The above command produces a "GroupBy" object.

In [None]:
type(nytg_df.groupby("gender_signal"))

We can perform a few methods on these GroupBy objects. Let's start with `.count()`

In [None]:
nytg_df.groupby("gender_signal").count()

As you can see, this rearranges our DataFrame so that each possible category in the `"gender_signal"` column now appears as a row, with all the other columns *except* `gender_signal` now appearing along the top. Within the DataFrame, we get counts of many rows containing those particular values for `gender_signal` also have values (of whatever) kind for the other columns — which is not particularly useful information for us, alas, since all the numbers are the same along each row.

We can use the `.size()` method to simplify the output of `.count()`: this gives us the maximum value along that row (which, in this case, is identical for all our columns, because our dataset doesn't have any missing values).

In [None]:
nytg_df.groupby("gender_signal").size()

If we use `.count()` on the `"year"` column, what do we get?

In [None]:
nytg_df.groupby("year").count()

In [None]:
nytg_df.groupby(["year", "gender_signal"]).count()

We're getting closer! Let's again use `.size()` to simplify this and output it as a Series rather than a DataFrame

In [None]:
nytg_df.groupby(['year', 'gender_signal']).size()

The only issue here is that the gender signal categories are "embedded within" each year — when what we need is just a DataFrame where the years are rows and the columns are the gender categories. 

In Pandas-speak, the gender signal values are "stacked" within the year — and we need to `.unstack()` them!

In [None]:
nytg_df.groupby(['year', 'gender_signal']).size().unstack()

This is *almost* excactly what we need. There is only one problem now: not all years have values for all categories, which will confuse our efforts to work with the data in the next stages. For instance, 2016 has `NaN` for `U` — "Not a Number," indicating missing data. 

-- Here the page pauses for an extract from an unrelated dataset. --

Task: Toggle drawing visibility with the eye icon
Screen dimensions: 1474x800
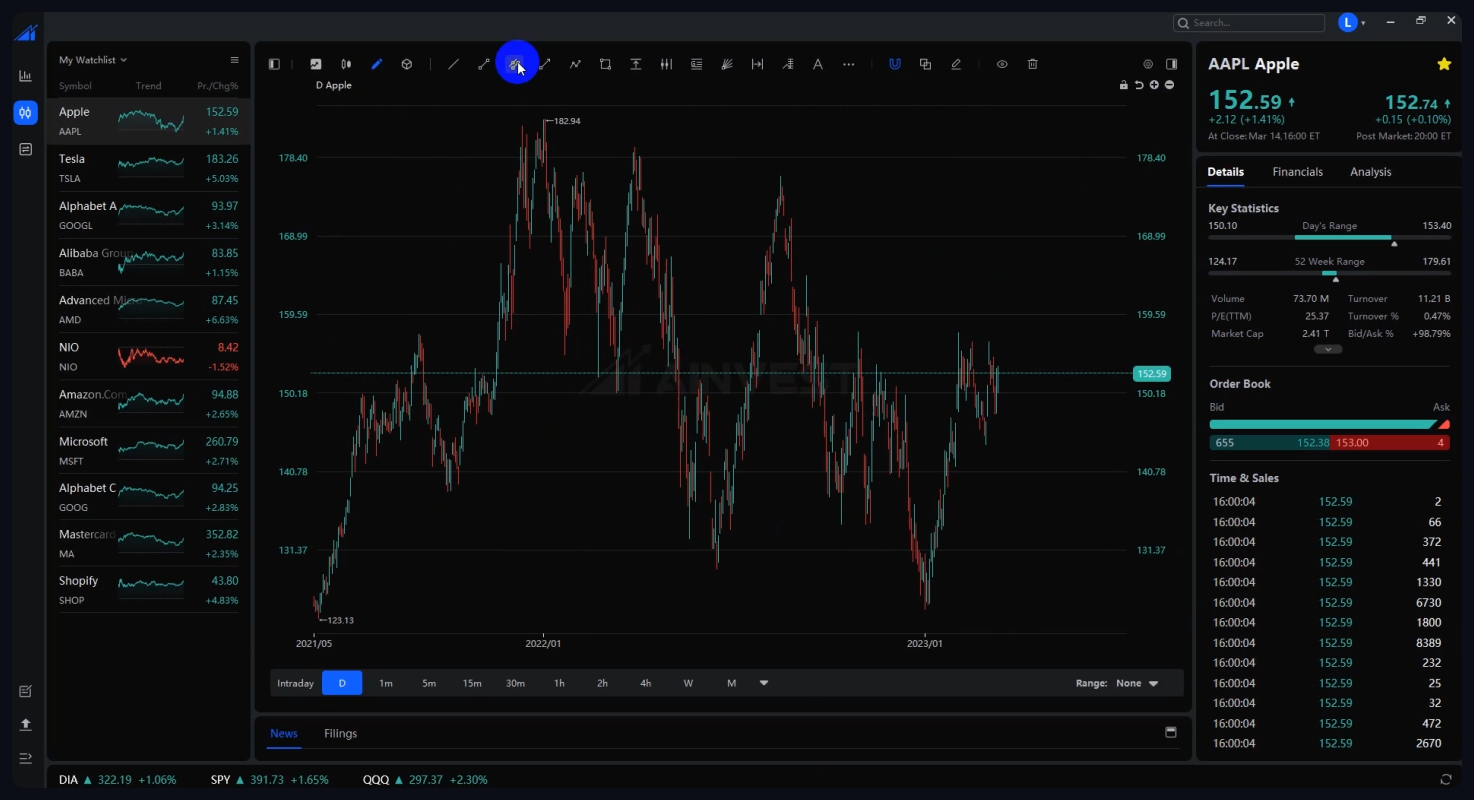Action: point(1001,64)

Thankfully our friend `.unstack()` will take an argument that tells it what to do with any `NaN` situations. In this case, we want it to replace all those with `0`.

In [None]:
nytg_df.groupby(['year', 'gender_signal']).size().unstack(fill_value=0)

Hooray! That's what we need! Let's stick it in a variable.

This is one of those patterns that you want to store away for later use.  

In [None]:
year_counts = nytg_df.groupby(['year', 'gender_signal']).size().unstack(fill_value=0)

In [None]:
year_counts

# Calculate Proportion of Each Category for Each Year

Well, it's *almost* everything. The thing we want to calculate in the next step is the **proportion** (or "percentages") of each gender signal category for each year. We don't want to rely on **absolute counts** (just the bare numbers in the columns) because *there are different numbers of entries for each year*, due to the always-changing number of entries on the list, the shift from monthly to weekly lists, etc. 

To calculate **proportions**, we will divide the count for each category by the total number of values for that year. So first let's calculate the total number of entries we have for each year.

You can think of this as a *sum* of all values across an individual row in our `year_counts` DataFrame. 

## `.sum()`


And indeed, the Pandas method we need to calculate the sum of the values in a row is... `.sum()`!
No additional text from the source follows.